## Materials provided
· · ·

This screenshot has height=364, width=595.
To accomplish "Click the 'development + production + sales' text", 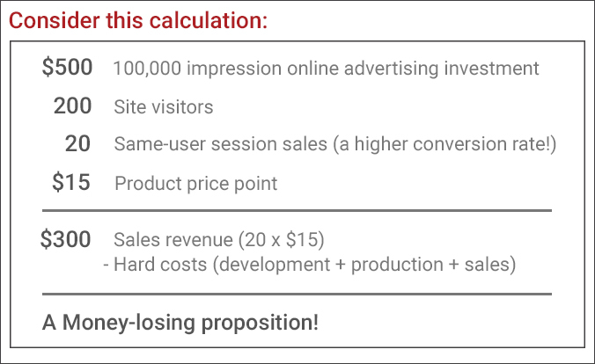I will point(364,265).
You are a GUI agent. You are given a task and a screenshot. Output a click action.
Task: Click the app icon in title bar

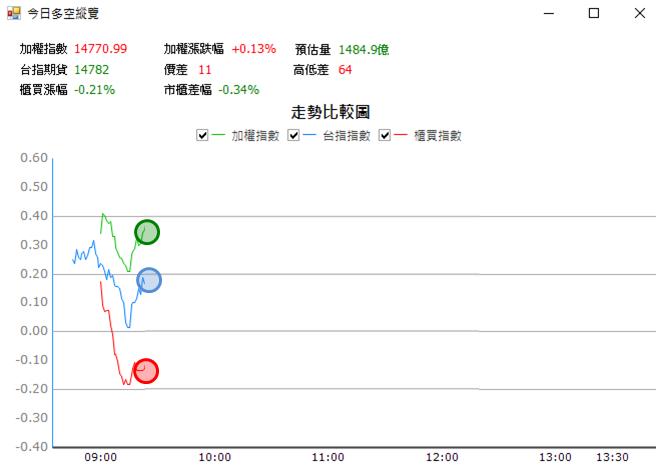(14, 13)
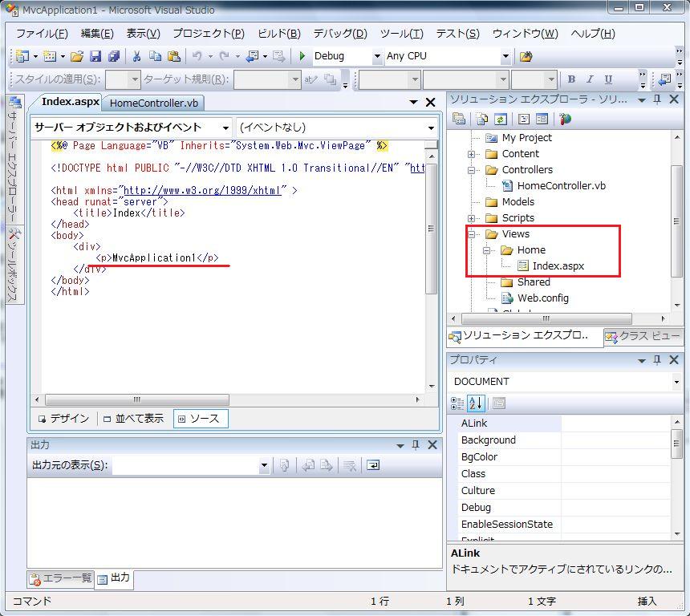The image size is (690, 616).
Task: Open the Any CPU platform dropdown
Action: (505, 56)
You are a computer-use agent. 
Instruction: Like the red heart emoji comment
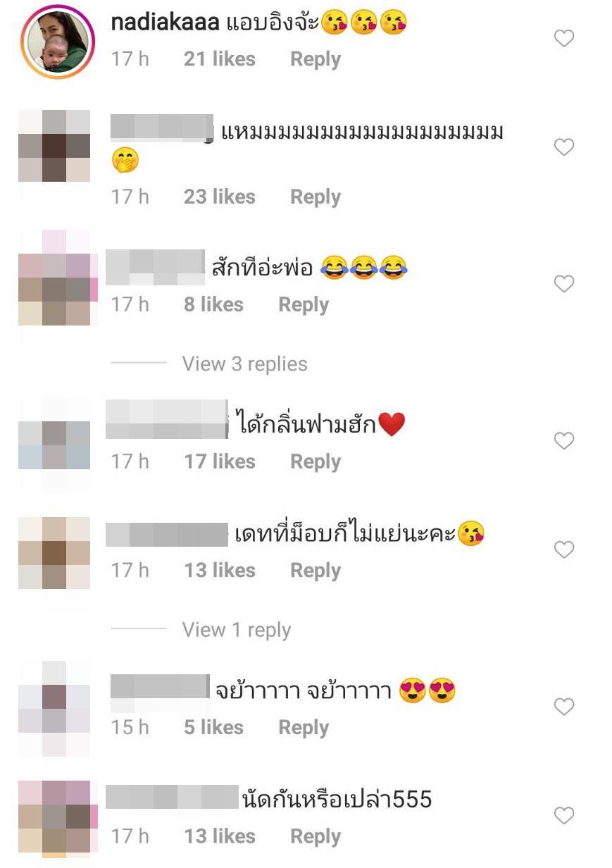pos(564,441)
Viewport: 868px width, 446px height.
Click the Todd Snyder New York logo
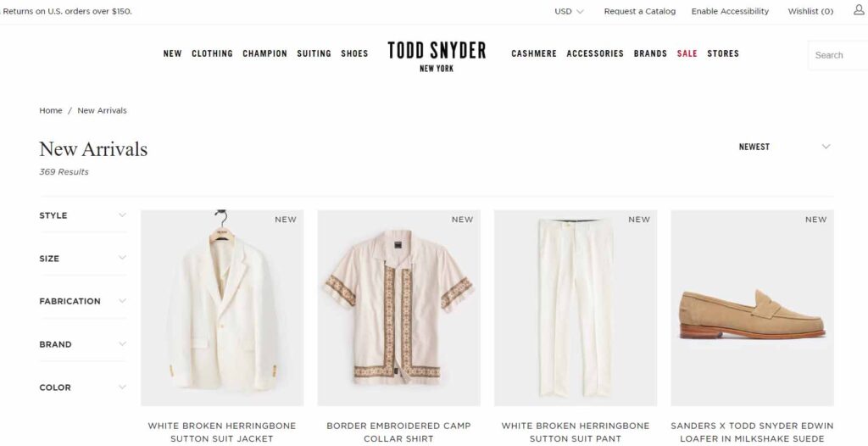pos(437,56)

· · ·

## What to work on
Select all lines in the listing that include the word "height".

## Answer to this problem
This screenshot has height=364, width=595.
Viewport: 868px width, 446px height.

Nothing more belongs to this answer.